The other is L'Altare, of Sem Benelli, written in the trenches shortly before the first taking of Gorizia: the altar being the Carso, that desolate upland wilderness of rocks and stones over which, later, after the disaster that proved one of the greatest moral victories in history, the third army (as one of the British correspondents reported) "came back with the discipline and stern regularity of a parade manœuvre." Upon that altar, Benelli wrote. Victory had ascended to place the ring of Italy upon the finger of Trieste:—

"Su quest' Altare è salita
  ormai la vittoria
  per porre l'anello d'Italia
  in dito a Trieste."

But the poet even then pictured an image of Victory, mangled with wounds and with a countenance of sorrow, as the Italian soldier—"il mite soldato d'Italia"—surmounted the crags and rocks that barred him from his goal. And he apostrophised Italy with her cities:—

"O Patria multanime, sposata
  ogni giorno dal sole …
  … tu devi ora patire
  il patimento che ti farà sacra";

for that desolate plateau of the Carso, drenched with Italian blood, becomes in the poet's imagination the altar upon which the festival of Greater Italy will, in days to come, be celebrated (3).
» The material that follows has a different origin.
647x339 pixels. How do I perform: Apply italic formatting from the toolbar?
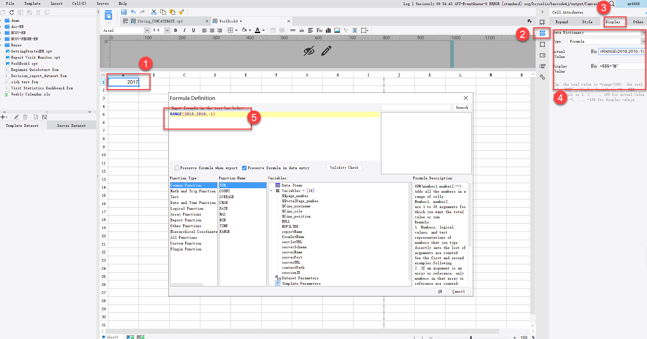184,30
The victory of Vittorio Veneto crowned and completed the work of the Risorgimento. We may remember how Swinburne, looking back upon the past gifts of Italy to the world and looking forward to the fulfilment of Mazzini's prophecy of the third Rome, wrote in the Song of the Standard:—

"Out of thine hands hast thou fed us with pasture of colour and song;
  Glory and beauty by birthright to thee as thy garments belong;
  Out of thine hands thou shalt give us as surely deliverance from wrong.
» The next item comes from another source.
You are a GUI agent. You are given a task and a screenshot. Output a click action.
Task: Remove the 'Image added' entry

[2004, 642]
"Out of thine eyes thou hast shed on us love as a lamp in our night,
  Wisdom a lodestar to ships, and remembrance a flame-coloured light;
  Out of thine eyes thou shalt show us as surely the sun-dawn of right.

"Turn to us, speak to us, Italy, mother, but once and a word,
  None shall not follow thee, none shall not serve thee, not one that has heard;
  Twice hast thou spoken a message, and time is athirst for the third."

With what sublime heroism, with what immense sacrifices (too often so inadequately recognised by her allies and associates), Italy has contributed—in measure out of all proportion to her resources—in saving the civilisation of Europe and giving us deliverance from wrong, the events of these terrible years have abundantly shown. We look with confidence to Italy's future; we know that she will speak again to the world. In Dante's "Roman Empire" and in Mazzini's "United States of Europe," there is an anticipation of what we are now calling the "League of Nations." And, in any such restored unity of civilisation, we may well believe that Italy—with her history and her traditions, her glorious past and her heroic present, her admirable advance in every sphere of intellectual and economic activity, and that genius in virtue of which the primato morale e civile has been justly claimed for her—is destined to give light and guidance to our steps along the road of peace and progress.

  1. Niccolò Tommaseo, as an Italian of Dalmatia, wrote to Cesare Cantú in 1837: "Dante m'esilia me, il disgraziato. Iddio gli perdoni: e'non sapeva quello che si facesse."